# Advice on best location to take family pictures on Oahu



## fern817 (Nov 4, 2012)

We will be vacationing on Oahu for Thanksgiving and thought it would be a great idea to have our family Christmas card pictures professionally taken there.  We'll be a week at Ko Olina and a few extra days in Waikiki.  I think with one of the Ko Olina lagoons in the background would be beautiful, but DH thinks that Diamond Head in the background would be better, that way there's no doubt we're on Oahu.  But wouldn't it be difficult to get a Waikiki/Diamond Head picture without other people in the background? 

I figured all the experienced Hawaii loving Tuggers would have good recommendations on the best beach locations around the island.
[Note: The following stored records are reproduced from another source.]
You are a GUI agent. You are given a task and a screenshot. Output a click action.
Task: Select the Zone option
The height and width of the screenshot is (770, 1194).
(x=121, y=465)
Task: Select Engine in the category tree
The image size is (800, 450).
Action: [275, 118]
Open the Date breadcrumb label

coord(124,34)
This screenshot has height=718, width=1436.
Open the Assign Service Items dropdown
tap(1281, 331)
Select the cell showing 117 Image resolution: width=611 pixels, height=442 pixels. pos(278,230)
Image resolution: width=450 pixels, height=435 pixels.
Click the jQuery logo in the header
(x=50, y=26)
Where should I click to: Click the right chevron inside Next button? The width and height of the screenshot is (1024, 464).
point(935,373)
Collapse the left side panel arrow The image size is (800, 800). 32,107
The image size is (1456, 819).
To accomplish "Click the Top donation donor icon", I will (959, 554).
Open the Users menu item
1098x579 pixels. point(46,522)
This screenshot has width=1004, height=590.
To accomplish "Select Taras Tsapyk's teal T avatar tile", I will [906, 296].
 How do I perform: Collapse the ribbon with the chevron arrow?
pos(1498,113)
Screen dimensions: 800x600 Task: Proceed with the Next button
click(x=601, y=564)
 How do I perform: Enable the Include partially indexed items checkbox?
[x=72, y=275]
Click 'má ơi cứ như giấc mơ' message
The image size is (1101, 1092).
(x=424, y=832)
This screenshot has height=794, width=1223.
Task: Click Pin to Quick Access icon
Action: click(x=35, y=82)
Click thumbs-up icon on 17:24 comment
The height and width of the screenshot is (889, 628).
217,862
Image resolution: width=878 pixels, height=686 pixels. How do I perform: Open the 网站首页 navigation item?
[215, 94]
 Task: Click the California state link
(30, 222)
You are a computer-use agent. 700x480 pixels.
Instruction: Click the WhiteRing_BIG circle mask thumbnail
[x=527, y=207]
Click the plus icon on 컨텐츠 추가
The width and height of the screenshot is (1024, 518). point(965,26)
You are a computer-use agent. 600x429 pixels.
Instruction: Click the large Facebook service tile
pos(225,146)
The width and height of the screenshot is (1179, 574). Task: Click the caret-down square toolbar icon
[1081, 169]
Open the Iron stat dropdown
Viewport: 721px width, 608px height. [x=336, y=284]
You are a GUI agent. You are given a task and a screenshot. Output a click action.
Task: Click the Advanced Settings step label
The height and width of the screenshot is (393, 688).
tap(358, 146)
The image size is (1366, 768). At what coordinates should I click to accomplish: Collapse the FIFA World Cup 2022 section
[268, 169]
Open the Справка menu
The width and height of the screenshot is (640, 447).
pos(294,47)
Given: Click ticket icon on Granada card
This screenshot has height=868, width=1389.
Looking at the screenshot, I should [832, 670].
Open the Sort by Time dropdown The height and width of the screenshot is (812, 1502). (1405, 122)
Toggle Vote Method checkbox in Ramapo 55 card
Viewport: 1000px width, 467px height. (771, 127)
I would love to hear your suggestions and see examples if you have any.

Thanks all!


----------



## jsfletch (Nov 5, 2012)

My daughter had family pics taken at KoOlina. I'll be happy to PM these to you so you can get an idea of the scenic backdrops. These were taken at the natural lagoon just north of the Ihilani Hotel.


----------



## daventrina (Nov 5, 2012)

I'd vote for Lanikai...
Favorite spot for lots of the pros...


----------



## w.bob (Nov 5, 2012)

fern817 said:


> DH thinks that Diamond Head in the background would be better



http://www.jackandjilladventureshawaii.com/photos/tantalus-drive-puu-ualakaa-/tantalus-drive-puu-ualakaa-.html


----------



## SmithOp (Nov 5, 2012)

Two spots that Gilad films have Diamondhead in background.

Magic Island 

http://m.youtube.com/watch?v=zzMq-KGQH9M

Ft DeRussy Beach/pier

http://m.youtube.com/watch?v=gdKCpGtzQmg


----------



## jlr10 (Nov 5, 2012)

We took some nice photos at Ko'Olina using the palm threes as props.  If you want a more casual photo hike up Diamond Head and have the picture taken with Waikiki in the background. No one would doubt where you were then.


----------



## DaveNV (Nov 6, 2012)

It's easy to get pictures with Diamond Head as a close backdrop in Kapiolani Park in Waikiki, roughly across the street from the Waikiki Aquarium.  I took this image there last June.  Notice there are no other people in the shot.


----------



## Mimi39 (Nov 6, 2012)

Towards Diamond Head from the beach at the Royal Hawaian,  we've take a lot of good pictures from there.  The you can go to the beach bar there and have a really good Mai Tai


----------